Copy every line below that has the word "agent" in it.

"""

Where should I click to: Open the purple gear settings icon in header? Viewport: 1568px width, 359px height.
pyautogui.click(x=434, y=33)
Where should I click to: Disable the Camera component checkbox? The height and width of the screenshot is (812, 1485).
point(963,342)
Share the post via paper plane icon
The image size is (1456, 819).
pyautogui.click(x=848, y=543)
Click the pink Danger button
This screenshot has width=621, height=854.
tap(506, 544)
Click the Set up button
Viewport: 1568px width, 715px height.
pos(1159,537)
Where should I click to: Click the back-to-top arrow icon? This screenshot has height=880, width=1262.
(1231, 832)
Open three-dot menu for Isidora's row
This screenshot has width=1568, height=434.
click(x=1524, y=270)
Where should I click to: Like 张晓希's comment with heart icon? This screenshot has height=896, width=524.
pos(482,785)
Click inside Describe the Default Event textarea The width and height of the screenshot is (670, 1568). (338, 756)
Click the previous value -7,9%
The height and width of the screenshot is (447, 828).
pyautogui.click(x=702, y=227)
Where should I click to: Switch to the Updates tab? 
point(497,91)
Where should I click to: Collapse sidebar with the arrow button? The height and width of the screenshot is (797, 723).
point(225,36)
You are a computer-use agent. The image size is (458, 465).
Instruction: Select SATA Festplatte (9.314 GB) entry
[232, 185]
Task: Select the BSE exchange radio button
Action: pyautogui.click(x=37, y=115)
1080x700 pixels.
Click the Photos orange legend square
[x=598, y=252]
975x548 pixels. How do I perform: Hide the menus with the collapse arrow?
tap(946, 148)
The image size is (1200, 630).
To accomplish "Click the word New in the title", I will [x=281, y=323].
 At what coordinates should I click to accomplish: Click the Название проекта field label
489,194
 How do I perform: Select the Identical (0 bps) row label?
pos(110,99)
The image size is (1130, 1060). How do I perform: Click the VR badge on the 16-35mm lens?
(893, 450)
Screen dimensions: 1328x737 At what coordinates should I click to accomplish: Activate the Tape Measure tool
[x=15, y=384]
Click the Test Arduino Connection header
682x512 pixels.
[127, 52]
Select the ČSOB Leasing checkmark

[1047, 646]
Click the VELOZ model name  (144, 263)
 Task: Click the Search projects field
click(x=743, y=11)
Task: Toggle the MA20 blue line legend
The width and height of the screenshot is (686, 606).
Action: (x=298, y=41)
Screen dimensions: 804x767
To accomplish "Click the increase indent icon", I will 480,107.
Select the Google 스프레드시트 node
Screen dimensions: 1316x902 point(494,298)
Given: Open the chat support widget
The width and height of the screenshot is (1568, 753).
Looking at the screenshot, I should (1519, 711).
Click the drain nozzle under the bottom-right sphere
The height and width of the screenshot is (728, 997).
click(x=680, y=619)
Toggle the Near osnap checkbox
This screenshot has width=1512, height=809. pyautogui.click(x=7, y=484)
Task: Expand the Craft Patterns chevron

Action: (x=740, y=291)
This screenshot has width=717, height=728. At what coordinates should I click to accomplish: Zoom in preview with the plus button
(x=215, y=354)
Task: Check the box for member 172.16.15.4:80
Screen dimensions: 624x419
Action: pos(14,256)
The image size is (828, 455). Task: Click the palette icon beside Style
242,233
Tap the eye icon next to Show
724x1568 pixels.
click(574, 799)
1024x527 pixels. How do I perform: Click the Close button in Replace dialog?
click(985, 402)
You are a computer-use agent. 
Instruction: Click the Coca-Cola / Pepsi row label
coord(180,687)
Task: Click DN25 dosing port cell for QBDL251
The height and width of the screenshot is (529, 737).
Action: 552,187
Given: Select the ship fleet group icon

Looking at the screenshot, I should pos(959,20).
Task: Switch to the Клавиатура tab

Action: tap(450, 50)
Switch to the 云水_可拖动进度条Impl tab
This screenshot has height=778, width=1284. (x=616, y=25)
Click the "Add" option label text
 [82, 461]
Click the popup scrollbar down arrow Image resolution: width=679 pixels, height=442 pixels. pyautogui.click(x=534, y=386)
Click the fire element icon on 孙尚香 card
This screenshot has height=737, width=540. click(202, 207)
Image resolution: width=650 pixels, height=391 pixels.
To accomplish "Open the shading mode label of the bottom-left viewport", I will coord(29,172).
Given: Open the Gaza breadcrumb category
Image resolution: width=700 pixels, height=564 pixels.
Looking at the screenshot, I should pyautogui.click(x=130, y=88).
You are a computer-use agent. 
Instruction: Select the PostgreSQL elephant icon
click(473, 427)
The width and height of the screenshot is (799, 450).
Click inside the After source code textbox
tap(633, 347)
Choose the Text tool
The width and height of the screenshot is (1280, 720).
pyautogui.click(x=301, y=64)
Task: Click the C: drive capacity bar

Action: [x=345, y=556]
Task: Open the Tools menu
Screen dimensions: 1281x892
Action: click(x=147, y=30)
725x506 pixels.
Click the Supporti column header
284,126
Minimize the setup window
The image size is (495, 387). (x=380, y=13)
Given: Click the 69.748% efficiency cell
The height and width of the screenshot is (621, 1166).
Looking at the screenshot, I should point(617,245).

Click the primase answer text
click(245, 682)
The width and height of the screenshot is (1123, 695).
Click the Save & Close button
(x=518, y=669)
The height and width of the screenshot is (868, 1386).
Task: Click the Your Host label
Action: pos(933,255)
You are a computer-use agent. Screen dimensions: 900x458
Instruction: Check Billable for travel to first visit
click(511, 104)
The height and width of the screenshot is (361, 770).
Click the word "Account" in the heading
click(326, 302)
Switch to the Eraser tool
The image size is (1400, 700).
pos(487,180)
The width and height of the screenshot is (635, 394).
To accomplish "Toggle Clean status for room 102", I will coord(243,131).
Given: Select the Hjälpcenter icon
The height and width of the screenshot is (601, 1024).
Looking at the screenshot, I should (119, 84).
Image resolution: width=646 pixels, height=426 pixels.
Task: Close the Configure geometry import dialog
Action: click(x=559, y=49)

"""

* Expected answer
You are a computer-use agent. The image size is (458, 465).
You are a computer-use agent. 
You are a computer-use agent. 
You are a computer-use agent. Screen dimensions: 900x458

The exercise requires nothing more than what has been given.